Monday, March 29, 2010

The Amazing Jest of a Grocery List

Yup, another Monday. "Welcome Monday," the class dully replies, as the teacher instructs them to open their books to page 154. Feeling like them? Need some livening up? Some fuel in the tank? I'd recommend eating breakfast and of course a gigantic cup of joe. Hasn't helped yet? I bet your minds are stalled in the past weekend just like those students'. Man, can I relate. But...Dah, dah, dah!! I have just the cure: A grocery list. For all you moms out there, I know doing groceries puffs. Trust me. Doing it to keep the bellies of 4 grumbling kids is exhausting, not to mention brutally expensive. But what can we do? Add some fun to our lists, that's what. 

The challenge: write a wacky grocery list to get our minds going. 
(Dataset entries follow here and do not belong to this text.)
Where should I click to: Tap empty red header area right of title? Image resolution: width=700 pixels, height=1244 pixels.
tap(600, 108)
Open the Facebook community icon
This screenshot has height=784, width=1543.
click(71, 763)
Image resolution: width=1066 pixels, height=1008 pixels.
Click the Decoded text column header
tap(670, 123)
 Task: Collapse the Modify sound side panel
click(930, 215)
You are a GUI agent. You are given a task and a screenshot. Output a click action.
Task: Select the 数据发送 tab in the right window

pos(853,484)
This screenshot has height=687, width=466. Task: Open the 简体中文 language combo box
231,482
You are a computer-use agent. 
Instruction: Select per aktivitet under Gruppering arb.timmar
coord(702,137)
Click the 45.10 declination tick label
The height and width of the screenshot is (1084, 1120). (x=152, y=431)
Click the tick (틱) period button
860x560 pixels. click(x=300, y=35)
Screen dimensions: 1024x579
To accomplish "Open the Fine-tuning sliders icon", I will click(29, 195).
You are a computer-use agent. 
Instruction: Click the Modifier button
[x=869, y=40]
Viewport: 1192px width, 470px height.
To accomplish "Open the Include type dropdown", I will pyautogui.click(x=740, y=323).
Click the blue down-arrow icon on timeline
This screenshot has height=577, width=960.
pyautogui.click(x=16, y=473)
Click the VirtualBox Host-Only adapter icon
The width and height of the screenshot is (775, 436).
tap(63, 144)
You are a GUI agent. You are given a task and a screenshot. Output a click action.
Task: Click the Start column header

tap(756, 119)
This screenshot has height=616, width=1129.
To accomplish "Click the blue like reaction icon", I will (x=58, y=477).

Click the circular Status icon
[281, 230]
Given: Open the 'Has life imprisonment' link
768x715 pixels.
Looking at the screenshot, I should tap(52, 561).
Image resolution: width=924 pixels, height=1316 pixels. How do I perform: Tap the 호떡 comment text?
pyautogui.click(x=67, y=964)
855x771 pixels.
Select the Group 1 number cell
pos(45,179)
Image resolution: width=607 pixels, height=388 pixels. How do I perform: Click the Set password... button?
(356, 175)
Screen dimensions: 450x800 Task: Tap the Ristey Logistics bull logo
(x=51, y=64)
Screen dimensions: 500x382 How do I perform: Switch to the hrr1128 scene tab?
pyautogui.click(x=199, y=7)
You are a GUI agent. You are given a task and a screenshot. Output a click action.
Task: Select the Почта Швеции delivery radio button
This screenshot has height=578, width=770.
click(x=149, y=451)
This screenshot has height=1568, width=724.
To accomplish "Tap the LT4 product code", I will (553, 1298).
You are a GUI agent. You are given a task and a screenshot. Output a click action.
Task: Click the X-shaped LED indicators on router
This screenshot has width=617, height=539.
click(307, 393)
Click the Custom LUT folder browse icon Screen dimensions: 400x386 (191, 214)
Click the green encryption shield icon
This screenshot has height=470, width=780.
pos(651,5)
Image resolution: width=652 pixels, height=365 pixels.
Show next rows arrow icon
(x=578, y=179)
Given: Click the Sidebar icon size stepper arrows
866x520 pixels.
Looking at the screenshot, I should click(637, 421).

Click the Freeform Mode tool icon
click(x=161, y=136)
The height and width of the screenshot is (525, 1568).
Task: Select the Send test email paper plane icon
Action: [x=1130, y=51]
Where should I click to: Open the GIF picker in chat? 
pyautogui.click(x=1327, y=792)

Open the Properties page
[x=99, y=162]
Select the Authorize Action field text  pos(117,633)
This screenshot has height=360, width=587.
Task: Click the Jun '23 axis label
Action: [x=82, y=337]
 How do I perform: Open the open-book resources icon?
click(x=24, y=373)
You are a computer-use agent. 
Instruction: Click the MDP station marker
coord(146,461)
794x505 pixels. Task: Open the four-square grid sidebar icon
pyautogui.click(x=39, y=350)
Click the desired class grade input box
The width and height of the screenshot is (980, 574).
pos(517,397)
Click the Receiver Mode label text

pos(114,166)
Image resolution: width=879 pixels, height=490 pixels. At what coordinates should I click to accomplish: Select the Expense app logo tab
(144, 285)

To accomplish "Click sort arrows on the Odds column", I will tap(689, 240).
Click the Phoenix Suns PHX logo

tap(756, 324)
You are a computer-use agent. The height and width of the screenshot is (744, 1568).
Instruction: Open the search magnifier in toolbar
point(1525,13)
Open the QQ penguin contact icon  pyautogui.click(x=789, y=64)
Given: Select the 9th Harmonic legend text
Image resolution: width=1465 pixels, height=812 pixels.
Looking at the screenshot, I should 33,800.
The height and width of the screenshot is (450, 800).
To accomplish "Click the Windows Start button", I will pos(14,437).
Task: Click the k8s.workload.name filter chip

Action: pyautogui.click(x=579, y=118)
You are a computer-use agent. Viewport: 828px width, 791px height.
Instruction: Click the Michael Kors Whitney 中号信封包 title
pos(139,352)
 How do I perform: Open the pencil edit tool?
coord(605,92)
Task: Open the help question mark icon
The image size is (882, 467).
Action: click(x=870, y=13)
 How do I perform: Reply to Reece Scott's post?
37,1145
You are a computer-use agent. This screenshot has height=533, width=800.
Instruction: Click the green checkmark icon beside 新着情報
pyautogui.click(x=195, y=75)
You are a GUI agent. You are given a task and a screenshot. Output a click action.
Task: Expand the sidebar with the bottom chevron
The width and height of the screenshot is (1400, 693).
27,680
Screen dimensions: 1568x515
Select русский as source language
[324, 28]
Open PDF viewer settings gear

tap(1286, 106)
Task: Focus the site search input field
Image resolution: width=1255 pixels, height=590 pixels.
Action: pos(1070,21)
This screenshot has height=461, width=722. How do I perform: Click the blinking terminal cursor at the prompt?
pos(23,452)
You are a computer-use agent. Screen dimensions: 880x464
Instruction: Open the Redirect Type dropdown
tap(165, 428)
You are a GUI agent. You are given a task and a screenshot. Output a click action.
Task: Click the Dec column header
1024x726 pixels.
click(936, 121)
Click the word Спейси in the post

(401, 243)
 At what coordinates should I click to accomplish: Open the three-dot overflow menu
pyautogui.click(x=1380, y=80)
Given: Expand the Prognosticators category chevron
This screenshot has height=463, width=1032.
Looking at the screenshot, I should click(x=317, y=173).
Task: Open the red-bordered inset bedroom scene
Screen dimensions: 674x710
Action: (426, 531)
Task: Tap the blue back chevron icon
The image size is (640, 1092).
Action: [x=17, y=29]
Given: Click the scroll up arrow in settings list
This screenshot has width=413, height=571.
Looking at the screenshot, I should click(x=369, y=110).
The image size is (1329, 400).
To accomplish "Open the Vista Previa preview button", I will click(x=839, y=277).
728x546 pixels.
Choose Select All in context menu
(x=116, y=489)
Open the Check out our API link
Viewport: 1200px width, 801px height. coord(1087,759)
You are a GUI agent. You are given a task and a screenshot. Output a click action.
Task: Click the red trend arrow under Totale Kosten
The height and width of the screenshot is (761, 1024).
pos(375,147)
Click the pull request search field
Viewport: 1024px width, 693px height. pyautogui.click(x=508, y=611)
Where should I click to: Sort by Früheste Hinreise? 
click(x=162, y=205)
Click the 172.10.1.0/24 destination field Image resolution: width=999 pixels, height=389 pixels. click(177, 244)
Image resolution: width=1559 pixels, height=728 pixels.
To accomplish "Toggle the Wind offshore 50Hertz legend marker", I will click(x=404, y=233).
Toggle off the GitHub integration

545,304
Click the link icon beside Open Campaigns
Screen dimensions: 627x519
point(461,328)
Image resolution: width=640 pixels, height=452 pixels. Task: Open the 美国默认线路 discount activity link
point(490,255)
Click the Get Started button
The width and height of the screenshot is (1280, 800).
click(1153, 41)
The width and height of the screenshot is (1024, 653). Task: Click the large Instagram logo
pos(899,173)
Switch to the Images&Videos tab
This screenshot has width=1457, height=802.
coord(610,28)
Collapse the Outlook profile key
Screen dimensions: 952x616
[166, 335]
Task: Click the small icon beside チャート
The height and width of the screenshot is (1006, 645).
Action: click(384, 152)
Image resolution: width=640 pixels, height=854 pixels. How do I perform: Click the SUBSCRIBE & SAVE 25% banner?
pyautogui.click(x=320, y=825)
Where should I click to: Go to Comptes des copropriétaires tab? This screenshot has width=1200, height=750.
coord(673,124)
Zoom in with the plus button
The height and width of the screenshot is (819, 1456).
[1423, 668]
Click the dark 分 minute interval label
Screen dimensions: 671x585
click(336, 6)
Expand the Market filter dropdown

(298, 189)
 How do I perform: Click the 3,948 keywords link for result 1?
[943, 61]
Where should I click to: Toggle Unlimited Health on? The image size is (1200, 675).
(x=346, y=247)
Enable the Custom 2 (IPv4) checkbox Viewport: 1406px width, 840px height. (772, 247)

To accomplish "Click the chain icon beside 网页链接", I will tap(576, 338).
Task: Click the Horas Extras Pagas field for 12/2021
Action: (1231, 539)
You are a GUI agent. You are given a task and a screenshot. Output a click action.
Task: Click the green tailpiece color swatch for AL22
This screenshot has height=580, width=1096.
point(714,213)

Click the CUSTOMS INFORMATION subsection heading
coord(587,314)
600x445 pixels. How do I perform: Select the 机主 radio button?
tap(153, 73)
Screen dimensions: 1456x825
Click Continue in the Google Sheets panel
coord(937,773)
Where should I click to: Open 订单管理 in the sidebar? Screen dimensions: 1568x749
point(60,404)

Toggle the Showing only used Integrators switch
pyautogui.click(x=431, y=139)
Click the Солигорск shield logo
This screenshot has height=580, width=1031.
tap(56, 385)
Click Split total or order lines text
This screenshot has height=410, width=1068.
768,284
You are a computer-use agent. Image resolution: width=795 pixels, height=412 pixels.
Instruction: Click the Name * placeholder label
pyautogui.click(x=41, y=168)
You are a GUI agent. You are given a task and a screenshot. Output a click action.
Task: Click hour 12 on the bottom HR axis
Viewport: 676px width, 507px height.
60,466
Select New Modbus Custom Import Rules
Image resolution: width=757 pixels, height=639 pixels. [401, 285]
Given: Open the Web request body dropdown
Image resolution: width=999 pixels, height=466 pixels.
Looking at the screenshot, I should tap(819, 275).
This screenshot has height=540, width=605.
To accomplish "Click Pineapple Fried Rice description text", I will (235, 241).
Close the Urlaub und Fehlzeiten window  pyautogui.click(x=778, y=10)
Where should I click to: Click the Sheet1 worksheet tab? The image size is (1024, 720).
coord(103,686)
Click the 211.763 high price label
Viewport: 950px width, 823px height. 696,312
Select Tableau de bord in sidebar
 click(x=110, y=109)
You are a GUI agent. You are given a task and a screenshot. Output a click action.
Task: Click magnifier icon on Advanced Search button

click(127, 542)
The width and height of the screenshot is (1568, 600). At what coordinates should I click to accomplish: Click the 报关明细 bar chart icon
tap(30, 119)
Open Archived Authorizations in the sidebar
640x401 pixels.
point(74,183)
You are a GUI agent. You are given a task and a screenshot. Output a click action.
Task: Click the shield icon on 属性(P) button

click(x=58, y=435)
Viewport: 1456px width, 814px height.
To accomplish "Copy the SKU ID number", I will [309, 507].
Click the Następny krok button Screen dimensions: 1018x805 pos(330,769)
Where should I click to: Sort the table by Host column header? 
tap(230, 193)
Buck Monday morning's trudge by bringing the feist of the weekend in. Think out of the box. The wackier, the funnier, the better. Good Luck. Can't wait to see what you come up with. 
(Now, where in the grocery aisle  do they keep caster oil and lug nuts?)  


  1. You said think OUT of the box - OK?
    Shopping List;
    1) Pocket Genie who doubles as a muse 'n' loo cleaner
    2) A 'self cleaning' loo detergent (they say they self clean BUT never do)
    3) 5 Kilos of various flavoured chocolate bars (those darned pocket genies never lift a finger) so as to give sustenance to writers with no active muse - we are Not amused.
    4) 5 kilos of Columbian coffee to go with the caffeine in the candy bars. To keep you awake when you're trying to write creatively. ( It must be Columbian 'cause at least if the writing doesn't flow, you can always think about what's going on in Columbia....
    5) A sliced loaf
    6) 2 litres of skimmed milk

    The last 2 just to be a bit normal.
    The BIG question is how much will this all cost...?

  2. Ann Marie, these are great!! Chocolate bars...You are after my own heart. I'm a chocoholic! Self-proclaimed, of course.

    The cost: a good laugh and making new friends. Thanks.

  3. My list:

    1)An extra role of hockey tape for 'their' mouths. (of course, I'm kidding but it's so tempting...)
    2)shampoo and conditioner that doesn't contain floor wax and doesn't cost the same as buying a small country.
    3)A pin cushion. (Haven't seen one of those for years.
    4)Hand sanitizer that won't eventually peel your skin off and we find out in twenty years that it messed with our nervous systems.
    5)Salsa and nacho chips. Why? Because it's the only snack I eat, and no matter where I hide it the kids find it. AUGH!!!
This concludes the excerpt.